Un fichier JSON n’est qu’une chaîne de caractères ; c’est le parser JSON qui lui donne une structure arborescente. Un paquet réseau n’est qu’une séquence d’octets ; c’est la pile TCP/IP qui en extrait des adresses, des ports, des payloads.
Chaque couche d’interprétation transforme une donnée opaque en une donnée signifiante pour la couche suivante. Le même flux binaire traversant des interpréteurs différents, tels qu’un un éditeur hexadécimal, un lecteur audio, un décompresseur, produira des « réalités » entièrement différentes.
L’interpréteur est le créateur de sens.
Program as value
En programmation fonctionnelle, cette idée prend une forme particulièrement explicite avec le pattern program as value.
Un Effect<A> ou un IO<A> est une donnée : une description inerte de ce qu’un programme pourrait faire. Sans interpréteur, cette description reste lettre morte, une structure de données que l’on peut manipuler, combiner, transformer, mais qui ne fait rien.

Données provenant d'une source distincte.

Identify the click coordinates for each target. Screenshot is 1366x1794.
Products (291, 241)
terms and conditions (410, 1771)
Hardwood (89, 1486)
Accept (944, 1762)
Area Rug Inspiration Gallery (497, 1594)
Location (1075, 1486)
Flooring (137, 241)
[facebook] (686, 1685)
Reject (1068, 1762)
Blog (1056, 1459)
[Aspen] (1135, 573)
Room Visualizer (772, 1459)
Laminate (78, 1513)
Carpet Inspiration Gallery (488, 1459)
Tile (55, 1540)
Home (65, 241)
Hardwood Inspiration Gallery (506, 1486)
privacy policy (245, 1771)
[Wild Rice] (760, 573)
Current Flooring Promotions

L’interpréteur (unsafeRunSync, runPromise ou un runtime de test) parcourt cette structure et lui donne vie, traduit la description en effets réels.
La même description soumise à des interpréteurs différents produira des comportements différents : exécution réelle, simulation, logging, dry-run, etc.
Les DSL comme dualité description/interprétation
Les DSL incarnent cette dualité avec élégance.
Un DSL produit des données : un AST dans l’encodage initial, des fonctions polymorphes dans l’encodage final ; tout ceci ne représentant que des intentions, sans les exécuter.
L’interpréteur est ce qui transforme « ajouter 10 au compte X » en :
- Une vraie transaction bancaire
- Une ligne de log
- Une mise à jour de test
La valeur du DSL réside précisément dans cette séparation : on peut raisonner sur les descriptions, les valider, les optimiser, avant de choisir comment leur donner sens. L’interprétation devient un point d’extension où l’on décide ce que « signifie » chaque opération du langage.
Le développeur comme concepteur d’interpréteurs
Cette perspective a des implications profondes sur le design logiciel.
Si interpréter c’est donner du sens, alors concevoir un système c’est décider quelles interprétations seront possibles :
- Un type bien conçu contraint les interprétations valides ; un type trop large en autorise de fausses
- Une frontière de module définit où l’interprétation change, où les données du domaine deviennent des données d’infrastructure, où les intentions métier deviennent des effets techniques
Le développeur, ultimement, est un concepteur d’interpréteurs : il définit comment les données (entrées utilisateur, événements, commandes, configurations, etc.) seront lues, comprises, et transformées en comportement par le logiciel.
Le code qu’il écrit n’est rien d’autre que la formalisation de cette grille de lecture.